(VIS) Gracias a los avances de la medicina, observó el Santo Padre, la vida se ha prolongado y el número de ancianos se multiplica, pero la sociedad no se ha adaptado a esta realidad y no les da ni el lugar que deben ocupar ni tiene en consideración su fragilidad y su dignidad. «Mientras somos jóvenes -dijo- se nos induce a ignorar la vejez, como si se tratara de una enfermedad que hay que evitar; después, cuando envejecemos, especialmente si somos pobres y estamos enfermos y solos, experimentamos las lagunas de una sociedad basada en criterios de eficiencia que, en consecuencia ignora a los ancianos».
Citando la frase de Benedicto XVI cuando visitó una residencia para personas mayores: «La atención a los ancianos es la prueba de una civilización», el Pontífice exclamó: «¡Una civilización sale adelante si respeta la sabiduría de los ancianos!

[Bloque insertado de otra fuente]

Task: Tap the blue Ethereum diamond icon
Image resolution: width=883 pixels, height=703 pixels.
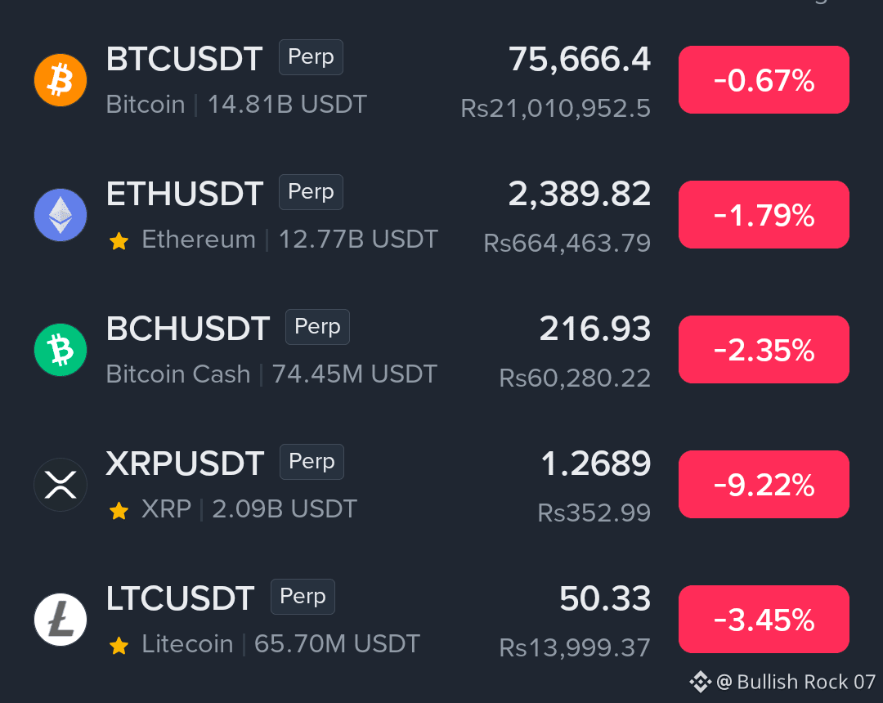Action: pyautogui.click(x=61, y=215)
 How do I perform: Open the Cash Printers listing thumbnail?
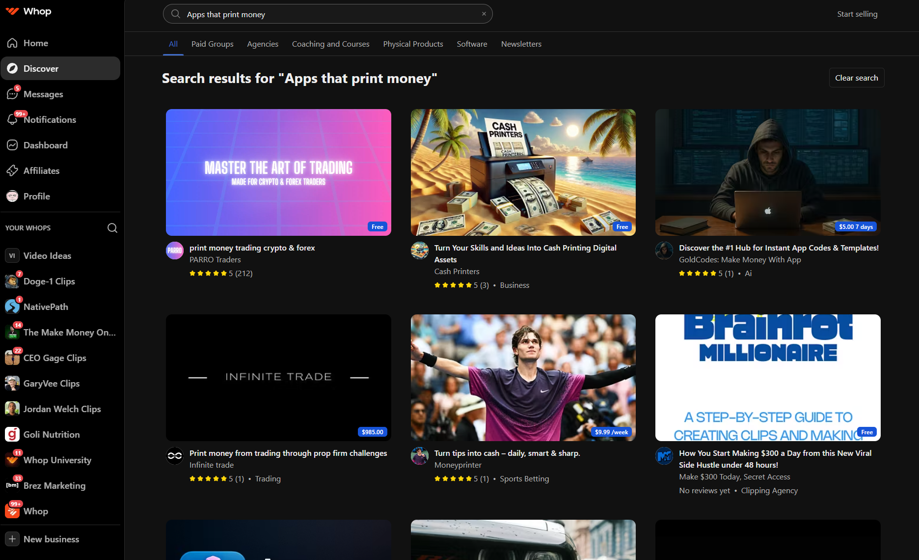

Al contrario, una civilización donde no hay lugar para los ancianos o donde se les descarta porque crean problemas ...lleva en sí el virus de la muerte».
Presentan a los ancianos como una carga
En una época que en Occidente se considera como el siglo del envejecimiento, dada la disminución de la natalidad y el aumento de la población anciana, este desequilibrio interpela a toda la sociedad y sin embargo, señaló el Papa, «la cultura del lucro insiste en presentar a los viejos como una carga, un "lastre". No sólo no producen, sino que son una carga, en resumen hay que descartarlos. Y descartarlos es pecado. No se osa decirlo abiertamente pero se hace. ¡Hay algo vil en este acostumbrarse a la cultura del descarte! Pero nosotros estamos acostumbrados a descartar a la gente. Queremos eliminar nuestro miedo galopante de la debilidad y la vulnerabilidad; pero al hacerlo, aumentamos en los ancianos la angustia de que no se les soporte y se les abandone».
Francisco recordó a este propósito que durante su ministerio en Buenos Aires tuvo al alcance de la mano esta realidad:
«Los ancianos están abandonados, y no sólo en la precariedad material. Están abandonados en la incapacidad egoísta de aceptar sus límites que reflejan los nuestros, en las muchas dificultades que deben superar para supervivir en una civilización que no les permite participar, expresar su opinión, ni ser referentes según el modelo consumista de que "sólo los jóvenes pueden ser útiles y disfrutar". En cambio estos ancianos deberían ser, para toda la sociedad, la reserva de sabiduría de nuestro pueblo. ¡Con qué facilidad se adormece la conciencia cuando no hay amor!».
En la tradición de la Iglesia «hay un bagaje de sabiduría que siempre ha sostenido una cultura de cercanía a los ancianos y una disposición para el acompañamiento afectuoso y solidario en esta parte final de la vida. Esta tradición hunde sus raíces en la Sagrada Escritura». Por eso «» Hay que despertar el sentido colectivo de gratitud, de aprecio, de hospitalidad, que haga sentir a los ancianos parte vital de su comunidad. Los ancianos son hombres y mujeres, padres y madres, que recorrieron antes que nosotros nuestras mismas calles, que vivieron en nuestra misma casa y lucharon por una vida digna. Son hombres y mujeres, de quienes hemos recibido mucho. Los ancianos no son algo ajeno. Los ancianos somos nosotros: dentro de poco, dentro de mucho, inevitablemente, de todas formas, aunque no lo pensemos».
«Un poco frágiles somos todos, los ancianos. Algunos, sin embargo, son particularmente débiles, muchos están sólos y marcados por la enfermedad. Algunos dependen de los cuidados indispensables y de la atención de los demás. ¿Daremos por ello un paso atrás?¿Los abandonaremos a su suerte? - se preguntó Francisco- .Una sociedad sin proximidad, donde la gratuidad y el afecto sin contrapartidas - incluso entre extraños - van desapareciendo, es una sociedad perversa. La Iglesia, fiel a la Palabra de Dios, no puede tolerar estas degeneraciones. Una comunidad cristiana en la que la proximidad y la gratuidad no se considerasen indispensables, perdería su alma».«Donde no hay honor para las personas mayores -concluyó- no hay futuro para los jóvenes».